An open letter in response to Peter Knegt’s ‘concerned’ …but far from queer… review of Bohemian Rhapsody (which, incidentally, is not ‘a biopic of Freddie Mercury’ as Knegt claims, but of the creative transformations undergone and effected by the rock group Queen.

 

I think Knegt’s seething review is a complete misrepresentation of what the film does.  Here’s why :
Certainly, the film takes a lot of poetic license, all biopics do. But it’s handling of those narratives is much more nuanced than this critic gives them credit for.
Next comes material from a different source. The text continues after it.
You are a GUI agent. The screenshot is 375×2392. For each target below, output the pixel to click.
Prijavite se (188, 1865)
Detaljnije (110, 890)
And I say this as someone who is extremely sensitive to and critical of moralistic narratives around promiscuity, hiv and drug use.
This is not a film about gays (or bisexuals) and heterosexuals. (Surely we remember that the category of gay identity was emergent at that point in history, not fixed).
It is a film about friendship, collaboration, creative experimentation and cultural transformation.
I thought Bohemian Rhapsody was profoundly insightful about collective creativity, care, play, and the importance of acknowledging the generosity of friendship and the originality of people’s creative contributions to a shared project *irrespective* of sexual identity.
Leaving aside the question of how true to life the moral trajectory the film narrates is (the films makers’ have not denied taking considered poetic license), after reading Knegt’s ungenerous review I am left asking: why do we react so violently against the implication made within this narrative that the camraderie and companionship and fun sexual social life that Freddie experiences in the emergent Euro/ uS urban gay subculture of the late 70s failed him in some ways, as his health was declining and his immune system being ravaged by this devastating, and at the time untreatable, virus ?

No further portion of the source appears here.